The SNP makes it sound like these good folk are at risk of being deported in cattle trucks.
When in reality, there’s as much chance of them being ordered to leave the country as there is a deportation order being placed on Meghan Markle’s firstborn.
Hendry has held frequent “reassurance events” for EU nationals in and around Inverness. He might as well have hung a sign over the entrance door saying: “SNP recruiting rally”.
Because that, of course, is what it’s all about. The SNP posturing as the staunch and resolute defenders of EU nationals in the hope that they’ll secure their votes at the next election, or better still, in a future independence referendum.
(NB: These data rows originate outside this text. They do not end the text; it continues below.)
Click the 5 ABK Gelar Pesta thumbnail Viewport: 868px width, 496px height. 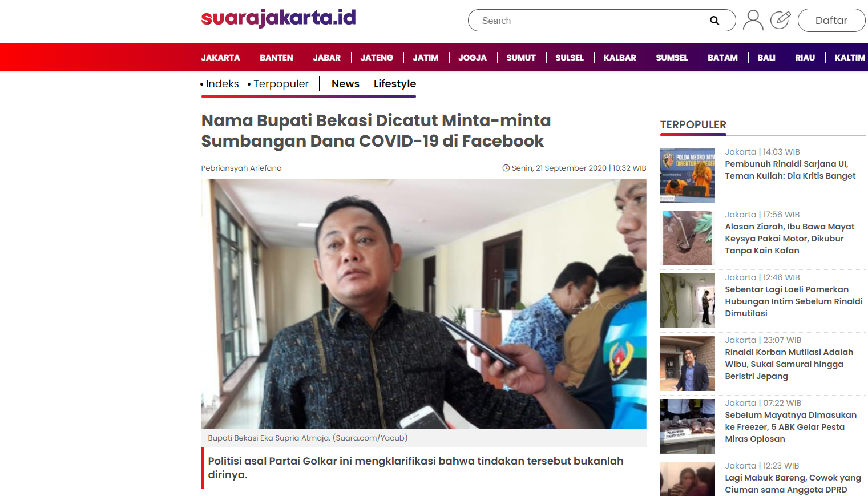pos(688,426)
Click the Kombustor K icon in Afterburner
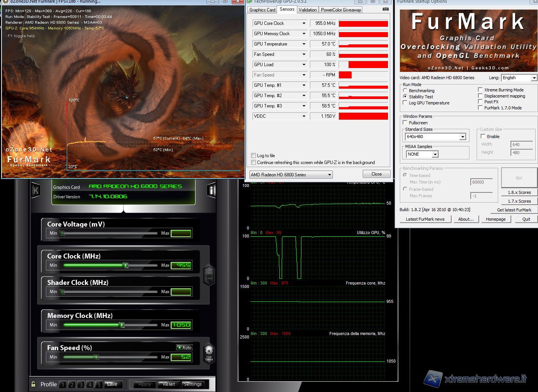Screen dimensions: 538x392 [36, 190]
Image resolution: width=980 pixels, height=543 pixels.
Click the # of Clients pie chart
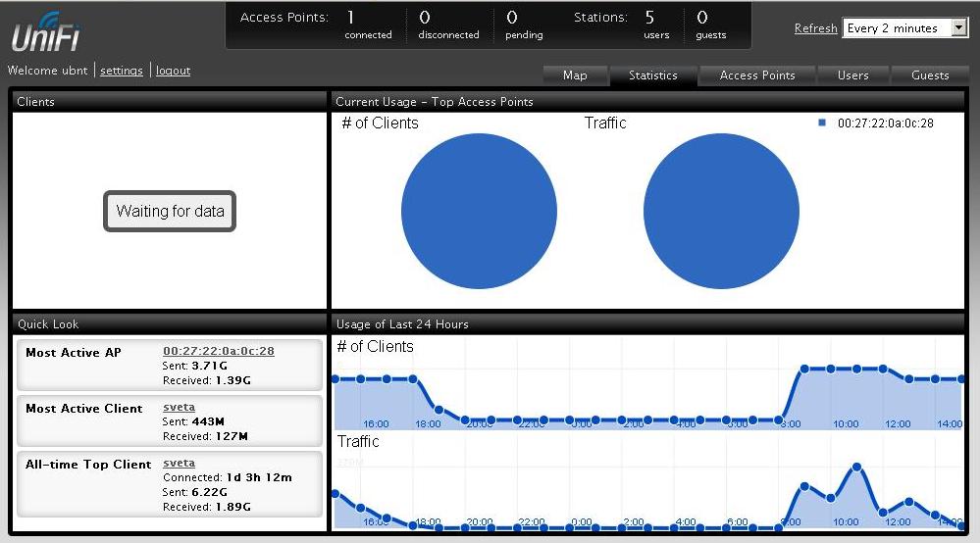point(479,212)
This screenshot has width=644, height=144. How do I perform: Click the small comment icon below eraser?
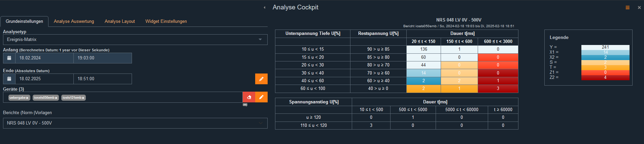[x=245, y=105]
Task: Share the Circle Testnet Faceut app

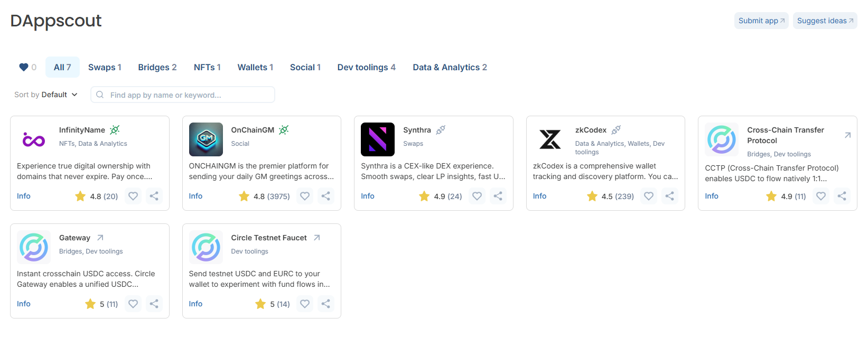Action: click(326, 304)
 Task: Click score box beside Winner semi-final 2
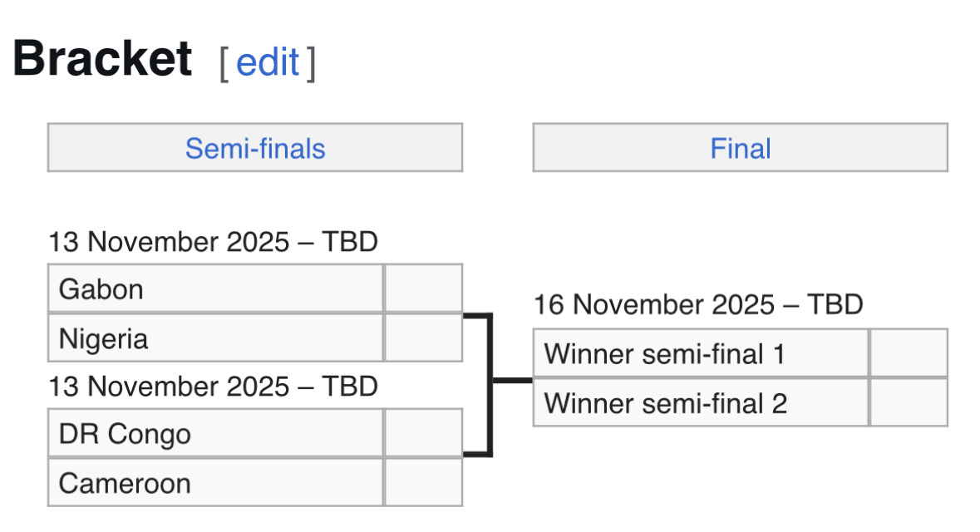pyautogui.click(x=909, y=403)
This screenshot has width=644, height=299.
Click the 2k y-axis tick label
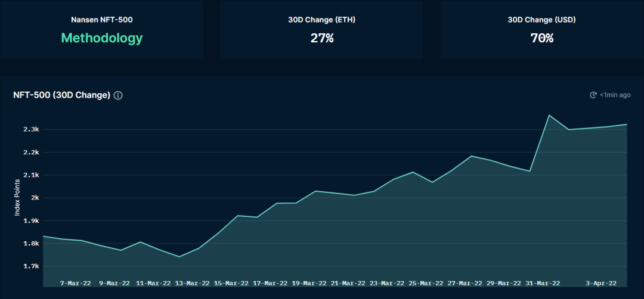click(x=33, y=198)
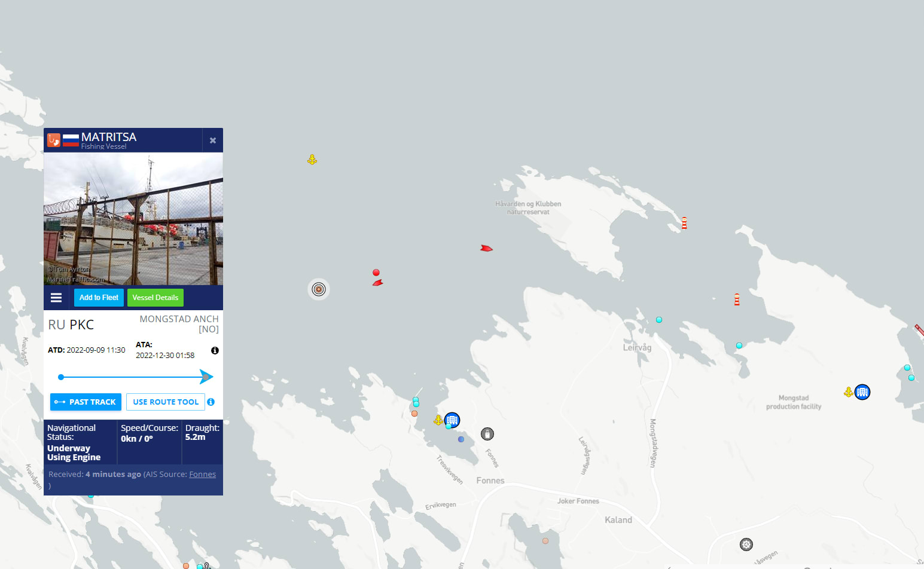
Task: Select the blue port icon near Mongstad facility
Action: tap(862, 392)
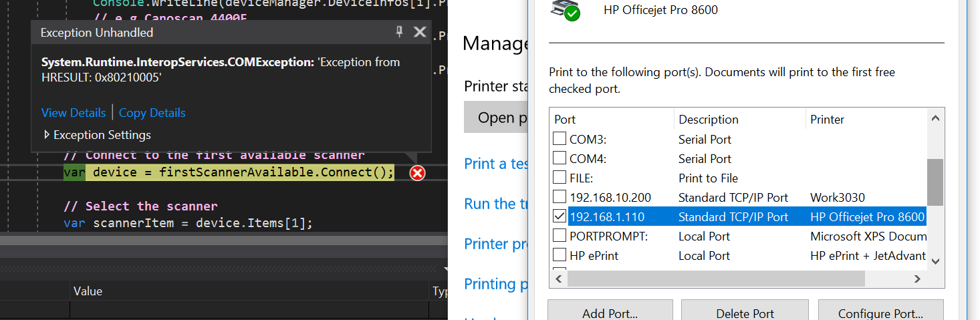The width and height of the screenshot is (980, 320).
Task: Click the Add Port button
Action: [x=610, y=311]
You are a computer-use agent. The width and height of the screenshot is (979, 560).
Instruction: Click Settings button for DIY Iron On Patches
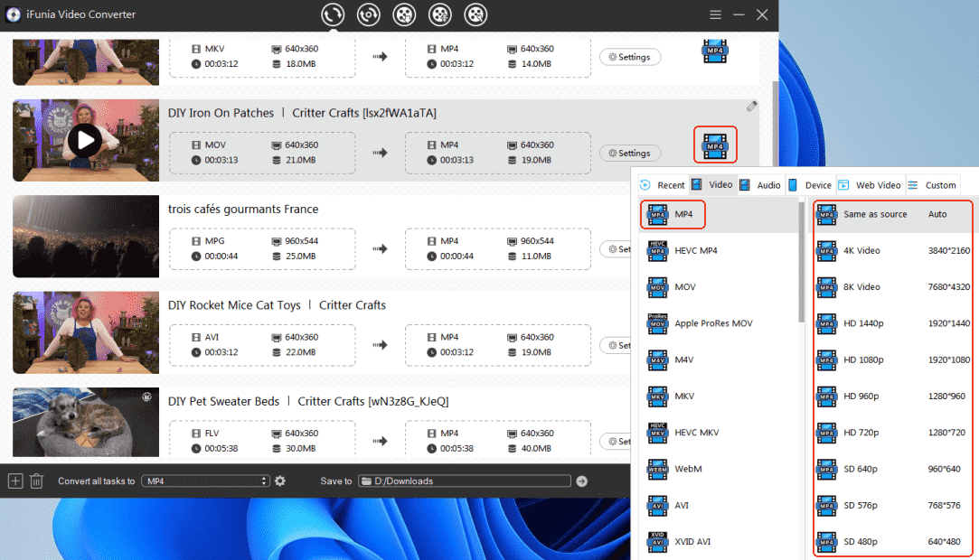629,154
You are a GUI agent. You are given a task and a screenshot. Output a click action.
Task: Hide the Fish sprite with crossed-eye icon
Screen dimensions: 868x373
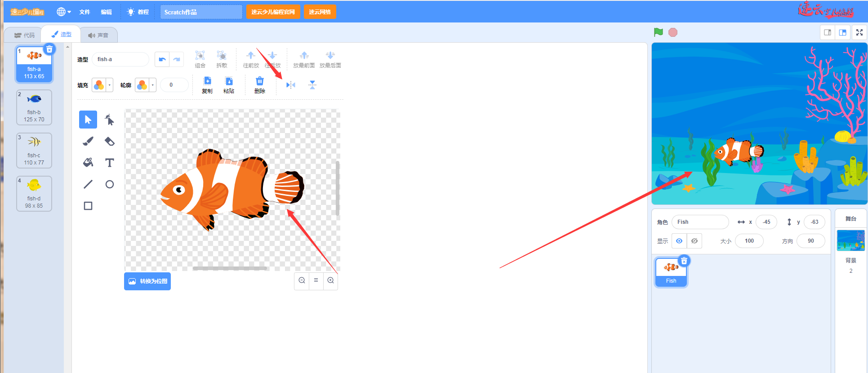694,241
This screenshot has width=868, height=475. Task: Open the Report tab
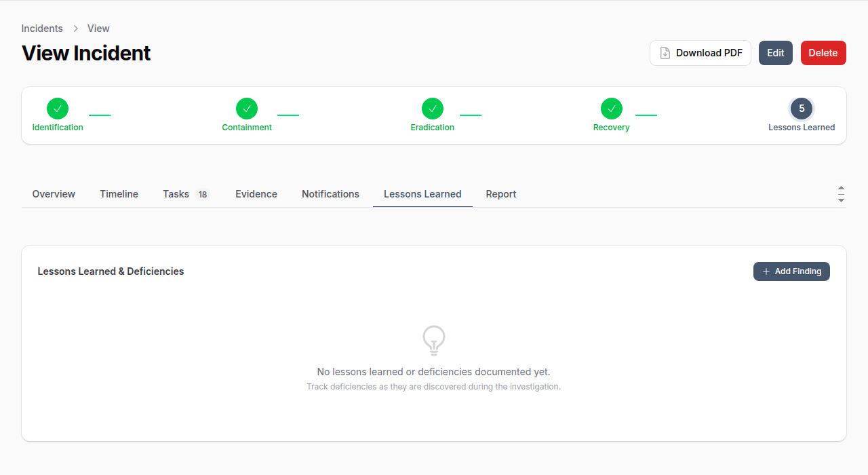[x=501, y=194]
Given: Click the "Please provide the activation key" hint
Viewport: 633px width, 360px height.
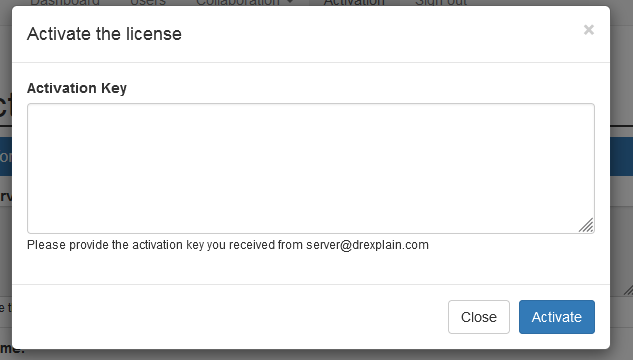Looking at the screenshot, I should (228, 245).
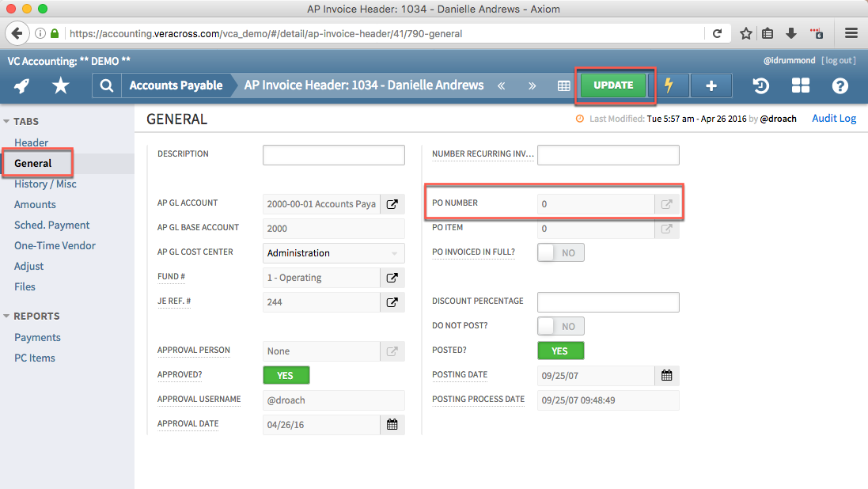Open search with the magnifying glass icon
The height and width of the screenshot is (489, 868).
pos(107,85)
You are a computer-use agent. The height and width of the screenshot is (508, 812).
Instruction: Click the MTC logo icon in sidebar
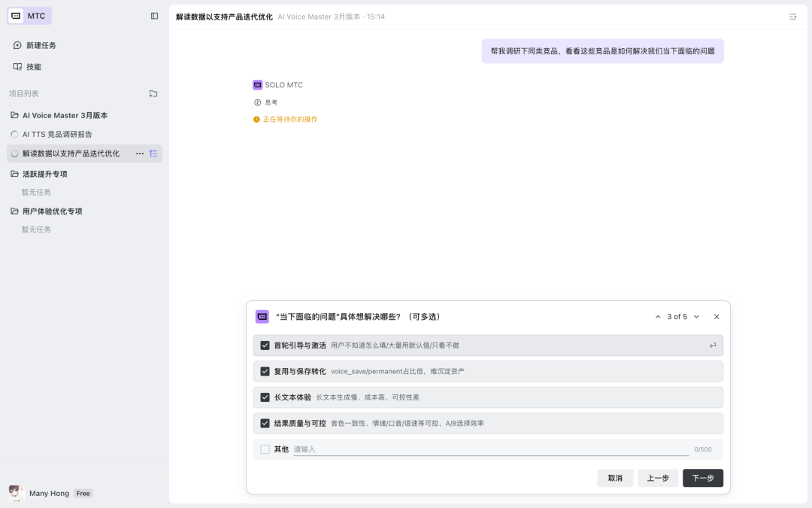pyautogui.click(x=17, y=15)
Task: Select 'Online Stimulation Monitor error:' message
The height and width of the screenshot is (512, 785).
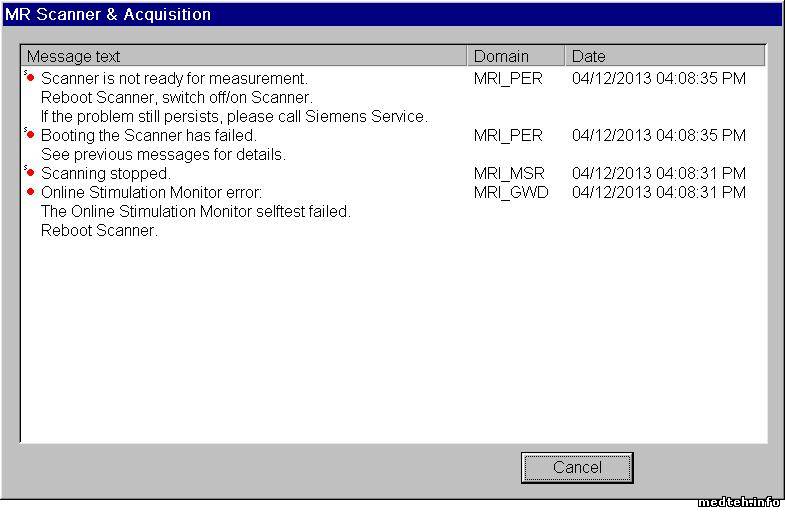Action: click(151, 192)
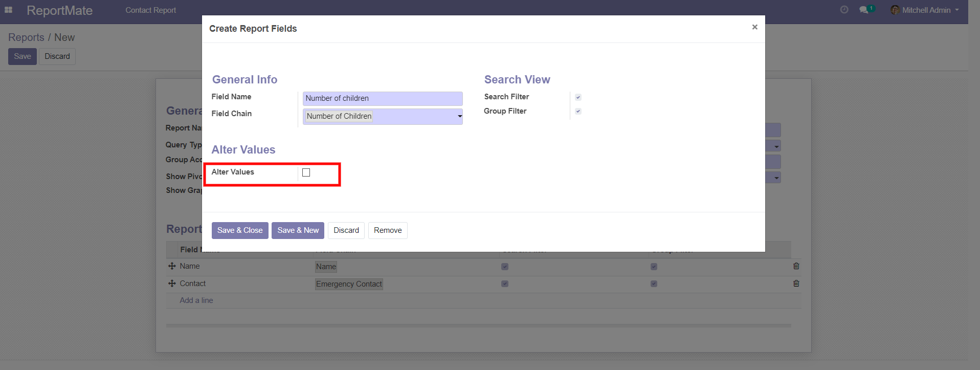Toggle the Search Filter checkbox
This screenshot has width=980, height=370.
pos(578,97)
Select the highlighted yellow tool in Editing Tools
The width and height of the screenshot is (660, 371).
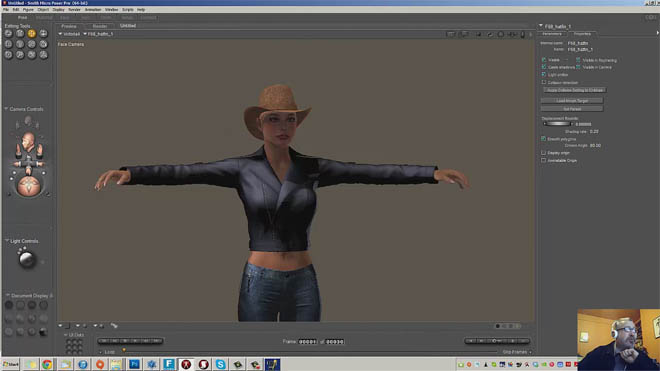[32, 33]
The most heart-rending contribution to date has, however, come from Fergus Ewing. He wrote about one “reassurance” experience he’d endured. He said: “The most moving contribution came from a woman of Italian extraction who said that her 13-year-old son was now scared – scared of not knowing whether he can stay here as he wishes or not – and if not, what will happen? It is very sad to witness first-hand just how children have been affected by Brexit.”
Oh yes, how terribly sad.
So people in the Italian community who have been here for generations typically have kids crying as a result of Brexit? And what about the Polish, Romanian, Lithuanian and other children settled here. Are they in floods of Brexit-related tears also?
My granddaughter goes to an Inverness primary school with a substantial proportion of children from these countries. I’m very glad to be able to report that she has seen no sign of her pals suffering in the playground under the stress of Brexit. Not a trace of it in fact. Is anyone surprised?
And if Ewing did hear about this supposedly unhappy Italian kid why the hell didn’t he tell his parents to get their act together and reassure him that he had nothing – absolutely nothing – to worry about, as parents in any troubled circumstances usually try and do?
So for Ewing “it’s very sad to witness first-hand how children have been affected by Brexit”.
We feel your pain Fergus. Time for another “reassurance” event no doubt. But don’t forget, 13-year-olds are still too young to vote.
Rush to ruin one riverside site while another stays ugly and derelict for 25 years
WHAT happens now to the derelict riverside site formerly occupied by the Inverness baths? Councillors voted against a plan for a hotel there and after an appeal they’ve been backed by a Scottish Government inquiry report.
What was proposed, councillors believed, didn’t rise to the aesthetic standards of what was required for such a location.
So it would seem we’re stuck with the aesthetic standards we’ve got. Which don’t rise to very much either.
This saga has been going on for 25 or more years – and there’s still nothing there. During that time councillors – following proposal after proposal – have made it clear what they don’t want. So what do they want, and expect? There’s no clarity on that.
Now it’s anyone’s guess how much longer this location will remain in its current condition.
Councillors are no doubt satisfied that their opinions have been validated. The status quo prevails, a prime riverside site will remain ugly, derelict and empty, and it appears there is no inclination or urgency to do anything about it.
It comes down to a question of priorities of course. Just as long as they got what they want for another riverside location – that is, £300,000 to disfigure the riverside along at the Ness Islands with those concrete pathways and that damn stupid wall.